With its appearance in episode 1×07 of The Last of Us and Mortal Kombat 12 announced for release later this year, the NetherRealm Studios franchise is at an unbeatable moment. Therefore, let’s take a look back at its entire history and remember what made this video game an arcade classic.
The history of the first Mortal Kombat
In 1987, Street Fighter II hit the arcade machines as a revolution for gamers. At that time, there was already a first part that passed without glory and some other fighting title that imitated it. Everything was still “in the field” in the sector, and yet there were already people who had become, based on coins and hours in front of the joysticks, great experts of the genre.
This was the case for Ed Boon and John Tobias, a pair of game designers working for Midway Games who were among the first to join the fighting game craze. Boon and Tobias met at the height of the Street Fighter II boom and, after several hours of gameplay and many talks about it, they came to a conclusion: it wasn’t hard enough for them.
Without a doubt, Street Fighter II was a violent video game. Characters pummeled each other in every possible way and rewards were given to those who attacked the hardest or managed to defeat their opponent without being harmed. It was one of the most controversial games at the time, but there was not a trace of blood. Street Fighter II was pure adrenaline for the kids of the time, but Boon and Tobias wanted to take it up a notch on the violence scale. If kids wanted to tear their friends apart, they would do it for real. And so Mortal Kombat was born.
At first, the pair of developers intended to follow the success formula of those years. That is to say, they wanted to have big stars to promote their video game. At first they thought of Steven Segal and Jean-Claude Van Damme -the latter, by the way, ended up being the star of the Street Fighter movie– but they received a refusal from both of them.
Far from giving up, they decided to take this bump in the road as an opportunity. They would create their own characters, their own universe and their own rules. They would take everything they thought the kids of the time needed and form a virulent cocktail that would leave no one indifferent.
Predictably, Mortal Kombat was an overwhelming success. It was released for both SNES and Mega Drive and became the best-selling video game of 1993. However, its violence was too extreme to be freely indulged in. If Street Fighter had created the mythical combos, Mortal Kombat did the same with fatalities, the ultimate moves of each character.

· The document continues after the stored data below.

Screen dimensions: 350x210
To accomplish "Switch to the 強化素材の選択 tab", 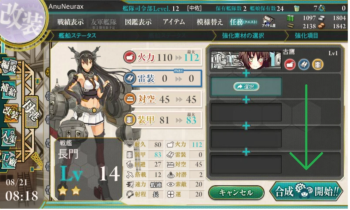I will pyautogui.click(x=243, y=36).
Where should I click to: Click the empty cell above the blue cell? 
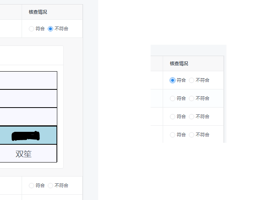[x=28, y=117]
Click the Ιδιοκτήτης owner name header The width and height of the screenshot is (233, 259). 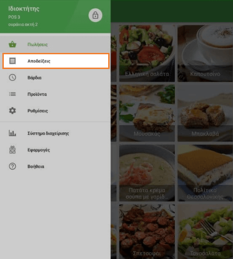point(24,9)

Instead of being simple judo wrenches, Mortal Kombat fatalities were breathtakingly grotesque. Kano would rip out his opponent’s heart, which was still beating in his hand. Cage would punch his opponent’s head clean off. And Scorpion would burn his opponent to a mere skeleton.
Although the violence remained almost intact, Nintendo decided to remove all the blood that appeared in the title. For its part, Sega had the idea of keeping the game as it was, leaving the responsibility in the hands of the parents who bought the video game. Even so, they ended up censoring also the moments of maximum violence, but including a code that, when added in the game, unlocked the original and bloody version of Mortal Kombat.
Had it not been such a huge success, Mortal Kombat would not have become such a controversial title. But when it reached the whole world, many parents and members of child protection associations were shaking their heads. Controversy was rife. Video games quickly gained a reputation for being violent for children. No matter that Mortal Kombat was one title among hundreds, everyone outside the industry ended up falling into the discourse of violence.
In order to combat this problem, Sega promoted an age rating system that mimicked that of movies. And Nintendo, although it fought for months to defend that its competitor was to blame for everything, ended up joining the system.
In addition to the obvious controversy it brought with it, Mortal Kombat confirmed what dozens of developers had been announcing for years: video games were no longer just for kids. Most gamers were still kids – many of us who remember Mortal Kombat with nostalgia did not reach our thirties – but that could not paralyze the industry. Gamers were growing, user profiles were multiplying and developers didn’t want to be stuck with Mario and Sonic.